Kami sadang main kaja kunci, Kak,” jawab dari salah satu dari mereka. Namanya Marsha. Ia masih duduk di bangku kelas 1 MTS atau setingkat SMP. Saya memperhatikan bagaimana anak anak ini bermain Kaja Kunci. Mereka tertawa sambil berlari, bersorak-sorak sambil memanggil nama teman-teman mereka. Mereka yang sudah tertangkap oleh salah satu anak yang menjaga seolah-olah ingin dilepaskan dari kunci. Mungkin inilah maksud dari Kaja Kunci. Anak yang tertangkap akan gantian untuk menjaga. Jika si anak yang dikejar mengatakan “kunci”, maka yang mengejar tidak bisa menangkapnya. Si anak yang mengatakan “kunci” ini hanya bisa diam mematung dan akan lepas kembali jika salah satu teman membebaskannya.

Setelah mereka bermain Kaja Kunci, saya berkenalan mereka: Marsha (kelas 1 Mts), Zahwa (kelas 1 SMP), Iren (kelas 5 SD), Apin (kelas 3 SD), Paris (kelas 5 SD), dan Nopi (kelas 1 SD) sebagai anak bawang.
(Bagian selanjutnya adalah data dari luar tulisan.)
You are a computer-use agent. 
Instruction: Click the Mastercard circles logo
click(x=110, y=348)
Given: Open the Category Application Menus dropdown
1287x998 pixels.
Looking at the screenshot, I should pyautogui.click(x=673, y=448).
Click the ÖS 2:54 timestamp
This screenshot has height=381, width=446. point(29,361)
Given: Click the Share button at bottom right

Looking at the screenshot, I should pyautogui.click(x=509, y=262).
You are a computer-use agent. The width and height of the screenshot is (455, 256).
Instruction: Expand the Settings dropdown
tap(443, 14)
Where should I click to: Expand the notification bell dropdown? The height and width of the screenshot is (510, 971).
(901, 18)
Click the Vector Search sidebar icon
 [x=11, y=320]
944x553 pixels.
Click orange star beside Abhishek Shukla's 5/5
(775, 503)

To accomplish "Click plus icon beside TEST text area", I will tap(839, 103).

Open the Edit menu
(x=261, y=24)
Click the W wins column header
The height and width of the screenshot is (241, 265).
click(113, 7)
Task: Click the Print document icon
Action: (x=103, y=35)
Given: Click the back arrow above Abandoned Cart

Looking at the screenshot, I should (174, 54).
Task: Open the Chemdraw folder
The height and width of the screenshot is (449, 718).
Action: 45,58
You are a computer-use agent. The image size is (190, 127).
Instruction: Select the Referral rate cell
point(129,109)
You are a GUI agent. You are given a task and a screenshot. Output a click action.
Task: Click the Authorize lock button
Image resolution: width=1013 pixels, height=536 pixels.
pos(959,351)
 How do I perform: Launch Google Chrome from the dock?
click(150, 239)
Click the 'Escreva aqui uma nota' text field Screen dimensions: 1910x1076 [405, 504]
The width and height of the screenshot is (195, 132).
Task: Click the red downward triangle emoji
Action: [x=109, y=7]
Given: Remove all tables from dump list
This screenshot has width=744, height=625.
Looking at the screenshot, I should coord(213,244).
Anak bawang biasanya disematkan pada anak-anak yang ikut bermain, tetapi masih terlalu kecil untuk diperhitungkan. Si anak bawang ini boleh diikutkan bermain tetapi boleh pula menolak untuk kalah.

Pada tanggal 25 Agustus 2023, kami kembali ke Jorong Mato Jariang, Nagari Kubuang Putiah, Kabupaten Agam. Kami melanjutkan observasi pada pukul 16.00 WIB dengan membawa beberapa alat permainan seperti kelereng dan karet/ kajai. Marsha dan teman teman lainnya sudah menunggu kami untuk ikut serta dalam permainan. Mereka memustuskan untuk bermain kajai “Tali Merdeka”.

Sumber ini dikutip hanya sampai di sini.